**Your instructions:** Every line of the listing below should be written out exactly.

--- Provided records ---

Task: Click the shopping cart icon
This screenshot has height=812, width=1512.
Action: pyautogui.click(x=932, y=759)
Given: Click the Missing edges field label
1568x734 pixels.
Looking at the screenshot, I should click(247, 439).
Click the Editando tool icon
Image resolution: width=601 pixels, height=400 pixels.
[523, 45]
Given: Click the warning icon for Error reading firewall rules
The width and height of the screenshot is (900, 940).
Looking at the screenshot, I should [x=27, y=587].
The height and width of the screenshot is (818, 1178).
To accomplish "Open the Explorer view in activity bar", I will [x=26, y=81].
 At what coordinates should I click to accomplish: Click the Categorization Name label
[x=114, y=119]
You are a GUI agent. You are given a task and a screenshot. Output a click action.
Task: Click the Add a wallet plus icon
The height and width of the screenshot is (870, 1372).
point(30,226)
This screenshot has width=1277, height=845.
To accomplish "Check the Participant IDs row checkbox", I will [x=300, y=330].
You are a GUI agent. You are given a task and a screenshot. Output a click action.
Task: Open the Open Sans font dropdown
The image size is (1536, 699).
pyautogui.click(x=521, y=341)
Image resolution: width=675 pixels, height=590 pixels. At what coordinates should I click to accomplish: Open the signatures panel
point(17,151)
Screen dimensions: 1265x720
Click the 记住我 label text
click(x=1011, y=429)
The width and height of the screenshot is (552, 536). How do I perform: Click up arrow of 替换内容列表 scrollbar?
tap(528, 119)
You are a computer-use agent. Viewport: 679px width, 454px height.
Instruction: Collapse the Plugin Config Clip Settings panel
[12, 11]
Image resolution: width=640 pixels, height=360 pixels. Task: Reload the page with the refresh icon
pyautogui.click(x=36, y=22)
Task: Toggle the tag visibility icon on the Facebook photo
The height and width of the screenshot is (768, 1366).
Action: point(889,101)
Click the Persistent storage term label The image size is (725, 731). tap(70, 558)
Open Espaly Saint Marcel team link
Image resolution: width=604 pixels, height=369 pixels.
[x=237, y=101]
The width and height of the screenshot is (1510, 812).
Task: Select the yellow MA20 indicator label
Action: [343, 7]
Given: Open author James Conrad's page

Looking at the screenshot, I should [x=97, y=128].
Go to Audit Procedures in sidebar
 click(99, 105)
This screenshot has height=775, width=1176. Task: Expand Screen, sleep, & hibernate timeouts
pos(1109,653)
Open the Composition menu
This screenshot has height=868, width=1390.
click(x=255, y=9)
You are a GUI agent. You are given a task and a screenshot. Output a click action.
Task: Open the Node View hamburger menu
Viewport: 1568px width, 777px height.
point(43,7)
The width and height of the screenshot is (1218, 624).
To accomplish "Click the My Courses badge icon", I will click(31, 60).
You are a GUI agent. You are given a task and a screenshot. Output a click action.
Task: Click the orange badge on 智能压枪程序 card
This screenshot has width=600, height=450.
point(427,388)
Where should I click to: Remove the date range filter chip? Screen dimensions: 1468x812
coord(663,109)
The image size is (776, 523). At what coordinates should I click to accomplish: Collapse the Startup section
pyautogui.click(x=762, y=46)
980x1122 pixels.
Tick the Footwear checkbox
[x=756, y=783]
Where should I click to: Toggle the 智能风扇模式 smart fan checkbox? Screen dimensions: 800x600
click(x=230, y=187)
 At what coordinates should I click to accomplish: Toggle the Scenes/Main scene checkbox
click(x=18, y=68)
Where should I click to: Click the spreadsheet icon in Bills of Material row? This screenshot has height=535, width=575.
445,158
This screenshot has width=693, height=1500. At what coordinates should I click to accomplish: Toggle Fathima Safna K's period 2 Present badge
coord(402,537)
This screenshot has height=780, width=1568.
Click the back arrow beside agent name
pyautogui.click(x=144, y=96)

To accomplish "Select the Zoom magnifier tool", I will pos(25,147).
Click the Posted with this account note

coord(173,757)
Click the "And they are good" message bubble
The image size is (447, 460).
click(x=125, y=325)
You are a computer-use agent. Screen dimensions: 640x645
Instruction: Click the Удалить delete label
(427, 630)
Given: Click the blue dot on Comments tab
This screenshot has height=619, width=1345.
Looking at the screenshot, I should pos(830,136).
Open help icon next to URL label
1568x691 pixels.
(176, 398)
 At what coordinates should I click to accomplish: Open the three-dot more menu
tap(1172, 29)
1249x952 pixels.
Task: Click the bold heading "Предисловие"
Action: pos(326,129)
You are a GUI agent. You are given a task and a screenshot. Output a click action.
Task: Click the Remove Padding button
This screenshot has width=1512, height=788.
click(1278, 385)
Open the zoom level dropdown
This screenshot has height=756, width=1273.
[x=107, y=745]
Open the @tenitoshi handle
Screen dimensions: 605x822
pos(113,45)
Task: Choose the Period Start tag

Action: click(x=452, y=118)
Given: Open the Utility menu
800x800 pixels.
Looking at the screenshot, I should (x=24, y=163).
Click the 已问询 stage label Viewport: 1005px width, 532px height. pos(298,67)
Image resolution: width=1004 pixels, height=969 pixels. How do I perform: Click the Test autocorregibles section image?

---

**Problem solution:**
Task: Click the shopping cart icon
This screenshot has height=812, width=1512.
Action: pyautogui.click(x=932, y=759)
Given: Click the Missing edges field label
1568x734 pixels.
Looking at the screenshot, I should click(247, 439).
Click the Editando tool icon
Image resolution: width=601 pixels, height=400 pixels.
[523, 45]
Given: Click the warning icon for Error reading firewall rules
The width and height of the screenshot is (900, 940).
Looking at the screenshot, I should [x=27, y=587].
The height and width of the screenshot is (818, 1178).
To accomplish "Open the Explorer view in activity bar", I will [x=26, y=81].
 At what coordinates should I click to accomplish: Click the Categorization Name label
[x=114, y=119]
You are a GUI agent. You are given a task and a screenshot. Output a click action.
Task: Click the Add a wallet plus icon
The height and width of the screenshot is (870, 1372).
point(30,226)
This screenshot has width=1277, height=845.
To accomplish "Check the Participant IDs row checkbox", I will [x=300, y=330].
You are a GUI agent. You are given a task and a screenshot. Output a click action.
Task: Open the Open Sans font dropdown
The image size is (1536, 699).
pyautogui.click(x=521, y=341)
Image resolution: width=675 pixels, height=590 pixels. At what coordinates should I click to accomplish: Open the signatures panel
point(17,151)
Screen dimensions: 1265x720
Click the 记住我 label text
click(x=1011, y=429)
The width and height of the screenshot is (552, 536). How do I perform: Click up arrow of 替换内容列表 scrollbar?
tap(528, 119)
You are a computer-use agent. Viewport: 679px width, 454px height.
Instruction: Collapse the Plugin Config Clip Settings panel
[12, 11]
Image resolution: width=640 pixels, height=360 pixels. Task: Reload the page with the refresh icon
pyautogui.click(x=36, y=22)
Task: Toggle the tag visibility icon on the Facebook photo
The height and width of the screenshot is (768, 1366).
Action: point(889,101)
Click the Persistent storage term label The image size is (725, 731). tap(70, 558)
Open Espaly Saint Marcel team link
Image resolution: width=604 pixels, height=369 pixels.
[x=237, y=101]
The width and height of the screenshot is (1510, 812).
Task: Select the yellow MA20 indicator label
Action: [343, 7]
Given: Open author James Conrad's page

Looking at the screenshot, I should [x=97, y=128].
Go to Audit Procedures in sidebar
 click(99, 105)
This screenshot has height=775, width=1176. Task: Expand Screen, sleep, & hibernate timeouts
pos(1109,653)
Open the Composition menu
This screenshot has height=868, width=1390.
click(x=255, y=9)
You are a GUI agent. You are given a task and a screenshot. Output a click action.
Task: Open the Node View hamburger menu
Viewport: 1568px width, 777px height.
point(43,7)
The width and height of the screenshot is (1218, 624).
To accomplish "Click the My Courses badge icon", I will click(31, 60).
You are a GUI agent. You are given a task and a screenshot. Output a click action.
Task: Click the orange badge on 智能压枪程序 card
This screenshot has width=600, height=450.
point(427,388)
Where should I click to: Remove the date range filter chip? Screen dimensions: 1468x812
coord(663,109)
The image size is (776, 523). At what coordinates should I click to accomplish: Collapse the Startup section
pyautogui.click(x=762, y=46)
980x1122 pixels.
Tick the Footwear checkbox
[x=756, y=783]
Where should I click to: Toggle the 智能风扇模式 smart fan checkbox? Screen dimensions: 800x600
click(x=230, y=187)
 At what coordinates should I click to accomplish: Toggle the Scenes/Main scene checkbox
click(x=18, y=68)
Where should I click to: Click the spreadsheet icon in Bills of Material row? This screenshot has height=535, width=575.
445,158
This screenshot has width=693, height=1500. At what coordinates should I click to accomplish: Toggle Fathima Safna K's period 2 Present badge
coord(402,537)
This screenshot has height=780, width=1568.
Click the back arrow beside agent name
pyautogui.click(x=144, y=96)

To accomplish "Select the Zoom magnifier tool", I will pos(25,147).
Click the Posted with this account note

coord(173,757)
Click the "And they are good" message bubble
The image size is (447, 460).
click(x=125, y=325)
You are a computer-use agent. Screen dimensions: 640x645
Instruction: Click the Удалить delete label
(427, 630)
Given: Click the blue dot on Comments tab
This screenshot has height=619, width=1345.
Looking at the screenshot, I should pos(830,136).
Open help icon next to URL label
1568x691 pixels.
(176, 398)
 At what coordinates should I click to accomplish: Open the three-dot more menu
tap(1172, 29)
1249x952 pixels.
Task: Click the bold heading "Предисловие"
Action: pos(326,129)
You are a GUI agent. You are given a task and a screenshot. Output a click action.
Task: Click the Remove Padding button
This screenshot has width=1512, height=788.
click(1278, 385)
Open the zoom level dropdown
This screenshot has height=756, width=1273.
[x=107, y=745]
Open the @tenitoshi handle
Screen dimensions: 605x822
pos(113,45)
Task: Choose the Period Start tag

Action: click(x=452, y=118)
Given: Open the Utility menu
800x800 pixels.
Looking at the screenshot, I should (x=24, y=163).
Click the 已问询 stage label Viewport: 1005px width, 532px height. pos(298,67)
Image resolution: width=1004 pixels, height=969 pixels. How do I perform: Click the Test autocorregibles section image?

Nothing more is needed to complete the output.